(Rows from a dataset)
.....

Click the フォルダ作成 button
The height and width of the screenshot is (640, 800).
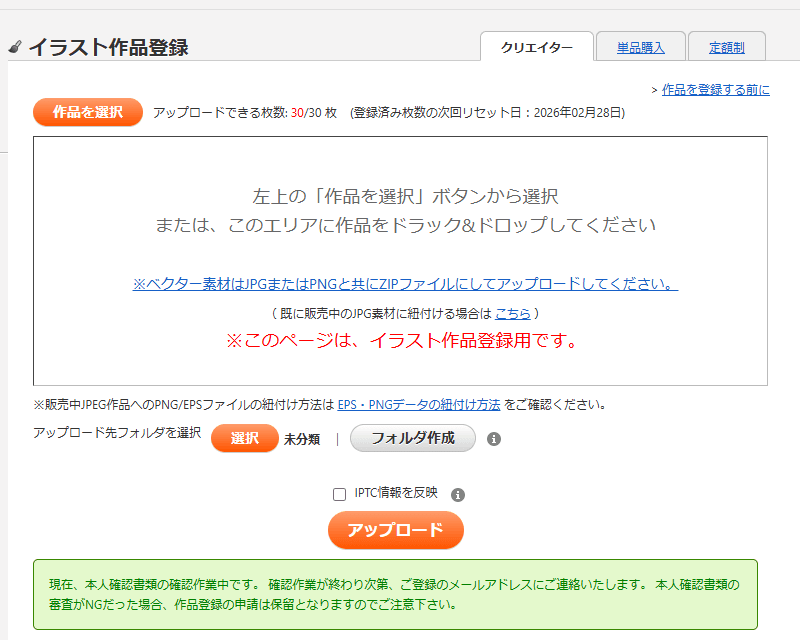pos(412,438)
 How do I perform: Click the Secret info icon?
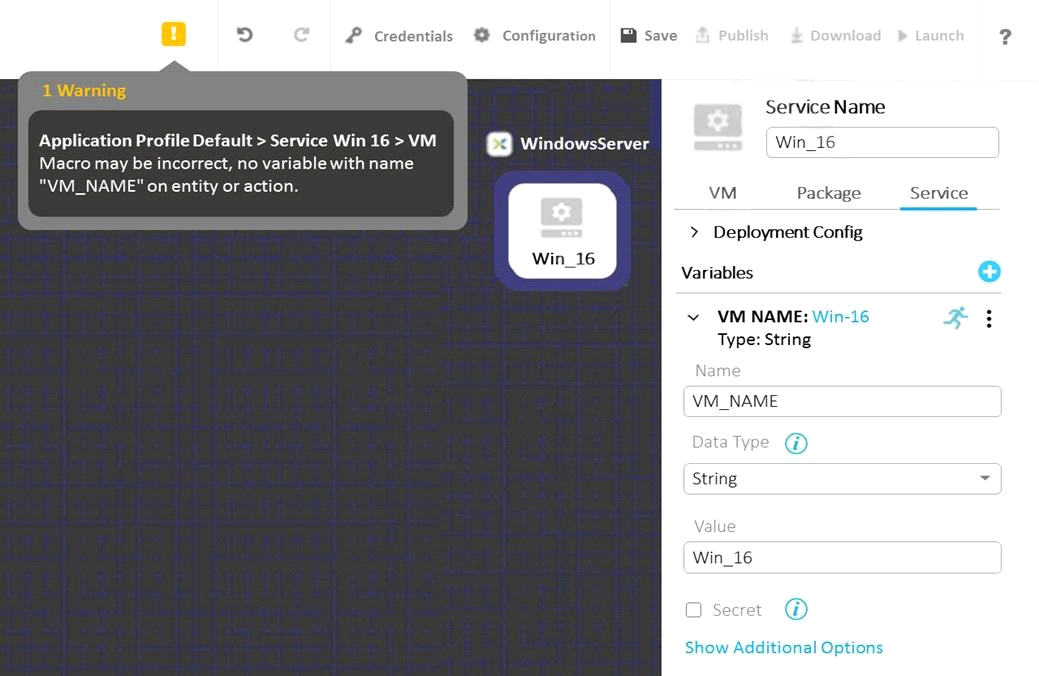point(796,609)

.....

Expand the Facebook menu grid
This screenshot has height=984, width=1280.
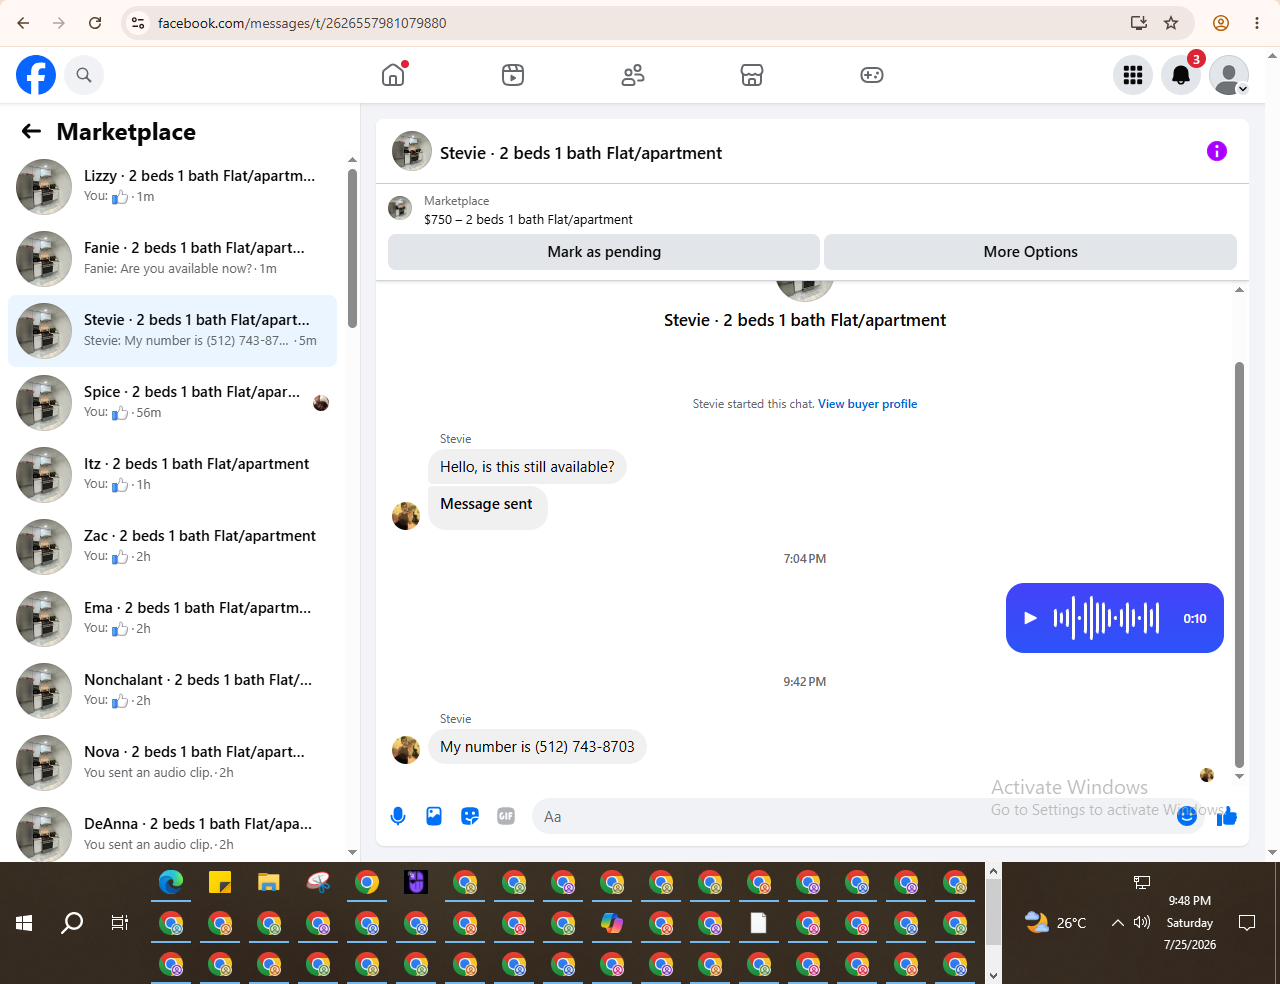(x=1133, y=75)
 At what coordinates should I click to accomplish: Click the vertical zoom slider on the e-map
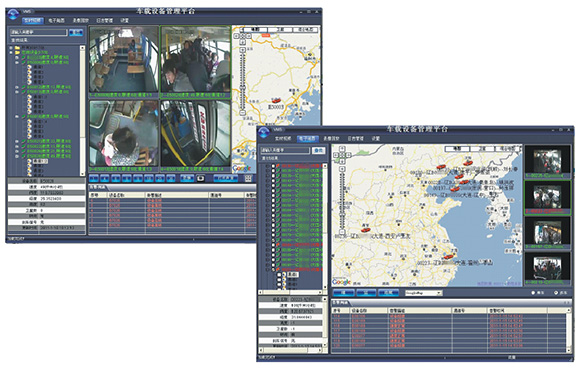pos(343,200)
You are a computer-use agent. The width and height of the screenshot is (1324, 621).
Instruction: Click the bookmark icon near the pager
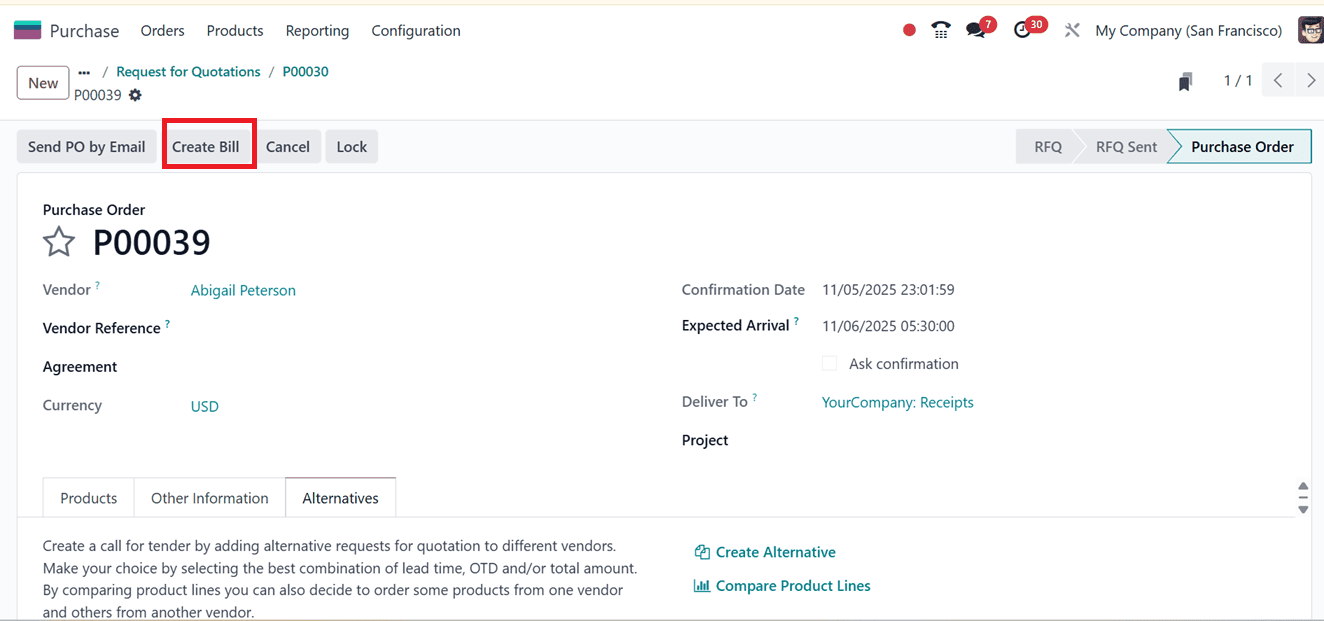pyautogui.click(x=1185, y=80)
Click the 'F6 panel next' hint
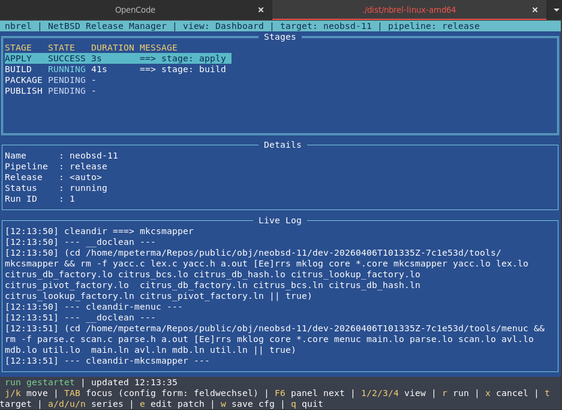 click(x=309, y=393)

.....

▸ **Directions for this task**
Rewrite the data from the line with "Click the フォルダ作成 button" through the line with "point(796,609)", swapping "Click" for "Tap" and leaving everything else unchanged. Leave out the pictures.

▸ **Final result**
Tap the フォルダ作成 button
The height and width of the screenshot is (640, 800).
pos(412,438)
 How do I perform: Tap the Secret info icon?
point(796,609)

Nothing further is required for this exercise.